# car audio help?????



## Adz1 (Apr 21, 2010)

so i bought a used car today and the 12 stack cd player in the trunk seems to not work.
cartridge won't eject.
display has shown to errors E-70 and E-60 .
it is a pioneer CDX FM1235s.
any info or help would be appreciated.
thanks,
Adrian.

or if you can fix for a small fee even better.


----------



## Crazy_NDN (Apr 21, 2010)

i havnt owned that model but seem's old, i would ditch the cd changer, and invest in a mp3 deck or ipod compatable system.
what type of car?


----------



## cowis (Apr 21, 2010)

i second that. i just re did my truck sound system and i love being able to plug my ipod right into the front of my deck! its clean and works awsome!


----------



## Adz1 (Apr 21, 2010)

car is a 1995 sebring lxi
168000km
all service records.
leather interior in good shape.
asking $2000 only paid $1000.
and as for mp3 or ipod i don't own one of either


----------



## simont (Apr 21, 2010)

check the wires.. if not... it could be the changer it self...


----------



## eternity302 (Apr 22, 2010)

Why not just buy a used MP3 deck? one cd can already hold a few hundred songs!


----------



## cowis (Apr 21, 2010)

yeah with cd changers they are bound to brake. mp3 deck is nice and simple esay to install. plus u actully know whats in ur cd player when thewre only 1 cd.


----------



## Adz1 (Apr 21, 2010)

cowis said:


> yeah with cd changers they are bound to brake. mp3 deck is nice and simple esay to install. plus u actully know whats in ur cd player when thewre only 1 cd.

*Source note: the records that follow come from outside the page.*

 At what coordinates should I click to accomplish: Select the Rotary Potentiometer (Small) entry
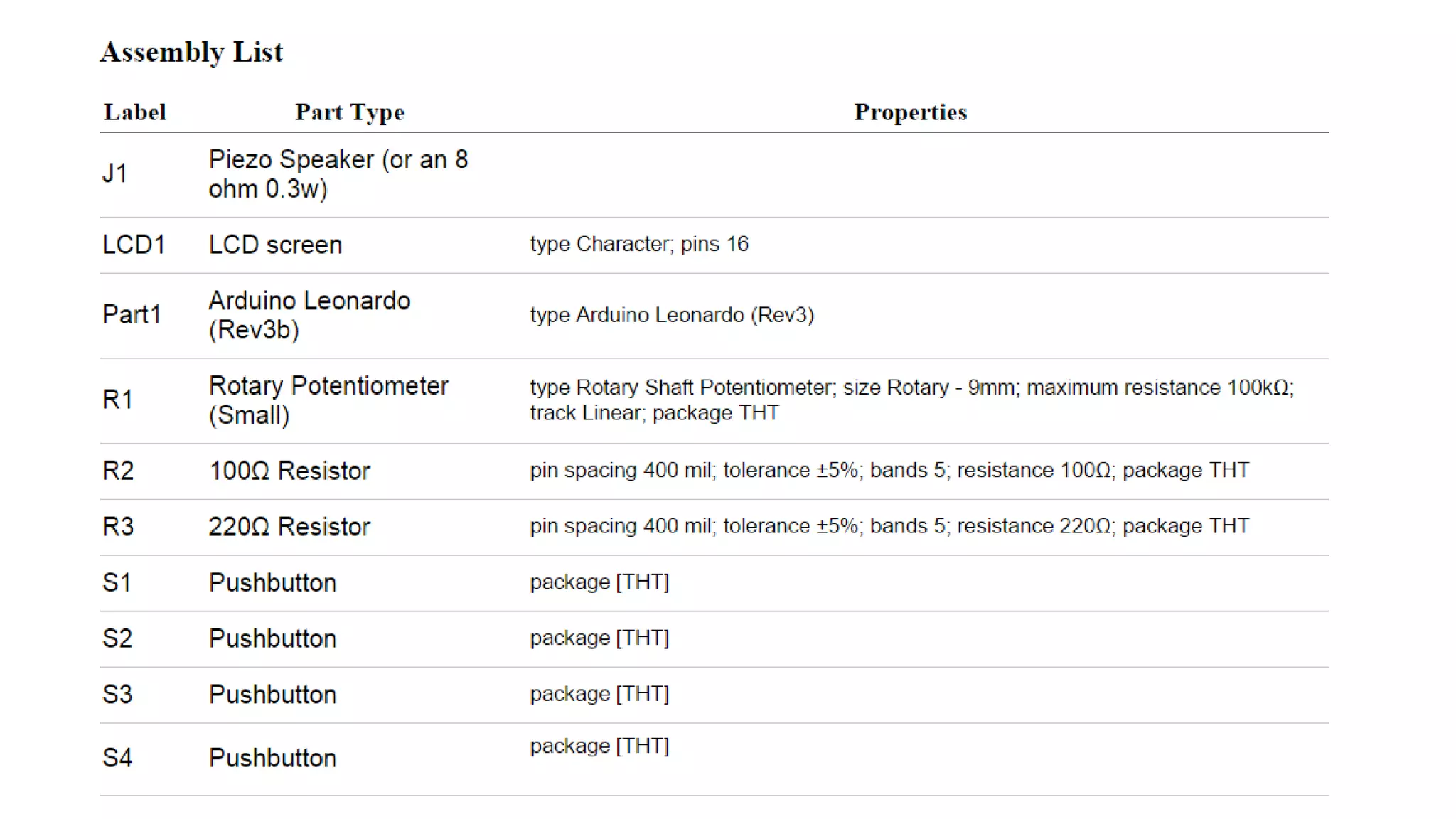[x=328, y=400]
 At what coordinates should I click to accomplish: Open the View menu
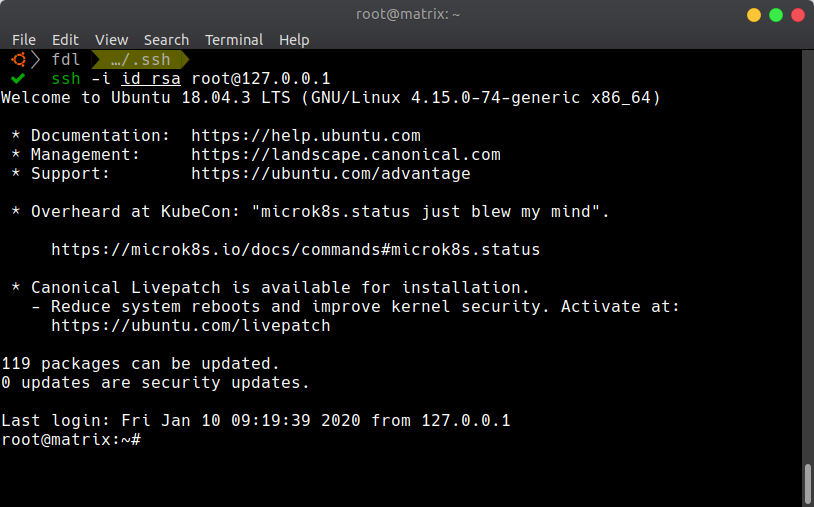[111, 40]
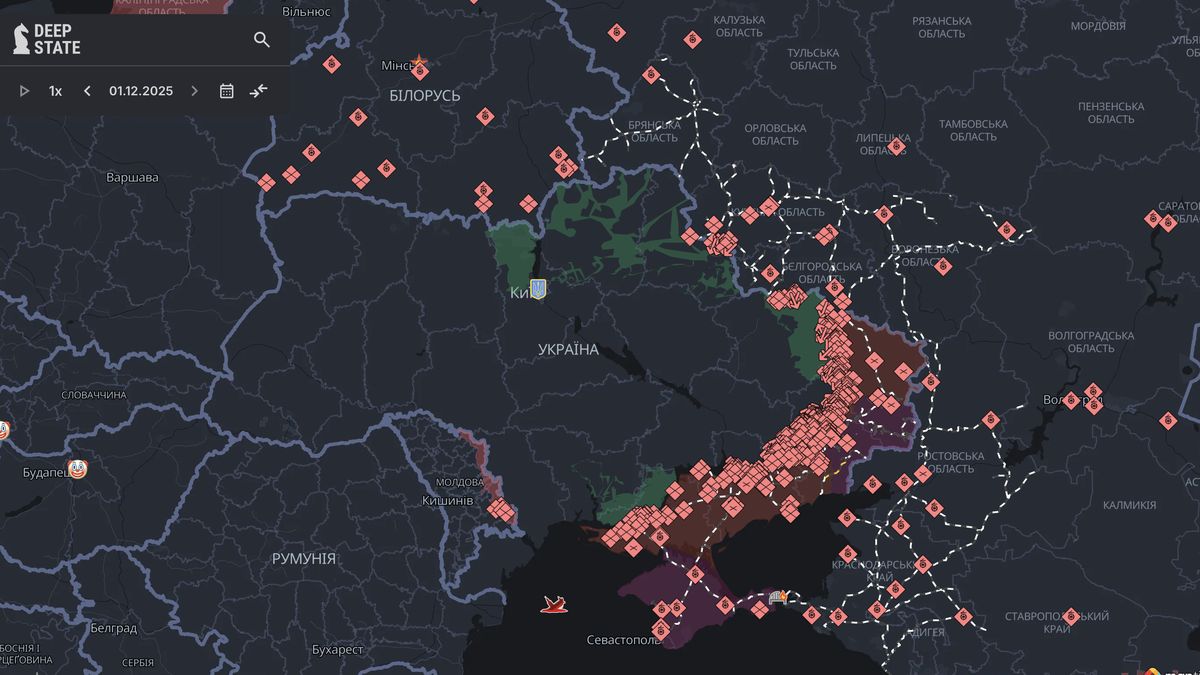Click the burning Crimean bridge icon
The image size is (1200, 675).
(x=780, y=598)
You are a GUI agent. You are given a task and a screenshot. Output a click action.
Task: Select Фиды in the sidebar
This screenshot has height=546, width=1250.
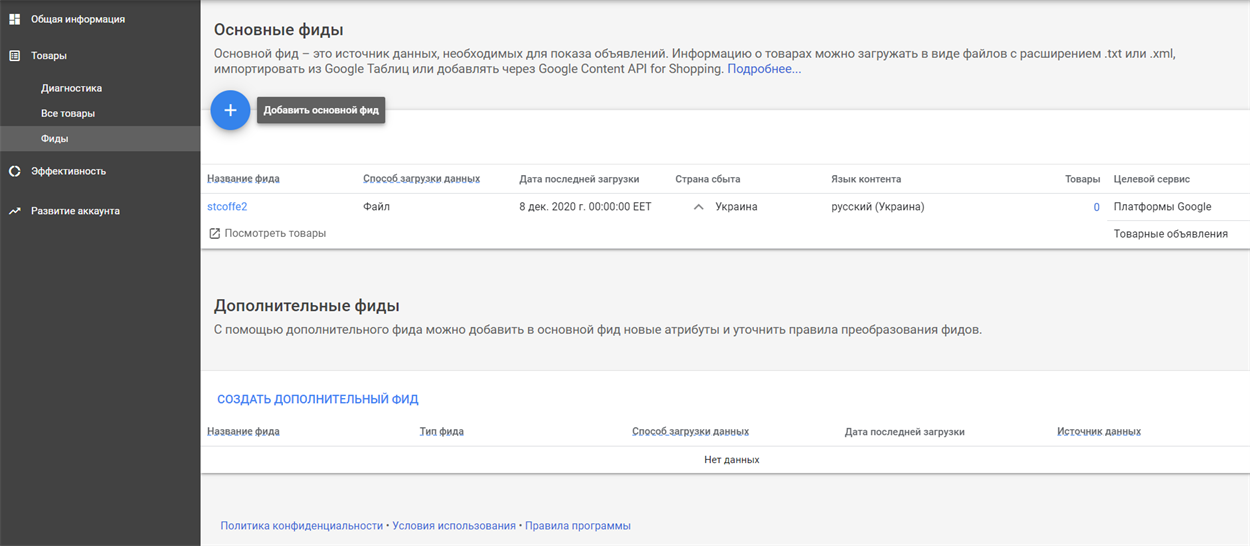tap(55, 139)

ya i'll be looking into a new deck in the near future.
also need the bracket and wire harness.
will have to wait a couple mnths.


----------



## cowis (Apr 21, 2010)

yeah thats like 80 or something. i think i have an old deck kicking around if u want it. nothing fancy but aftermarket and works.


----------



## Adz1 (Apr 21, 2010)

cowis said:


> yeah thats like 80 or something. i think i have an old deck kicking around if u want it. nothing fancy but aftermarket and works.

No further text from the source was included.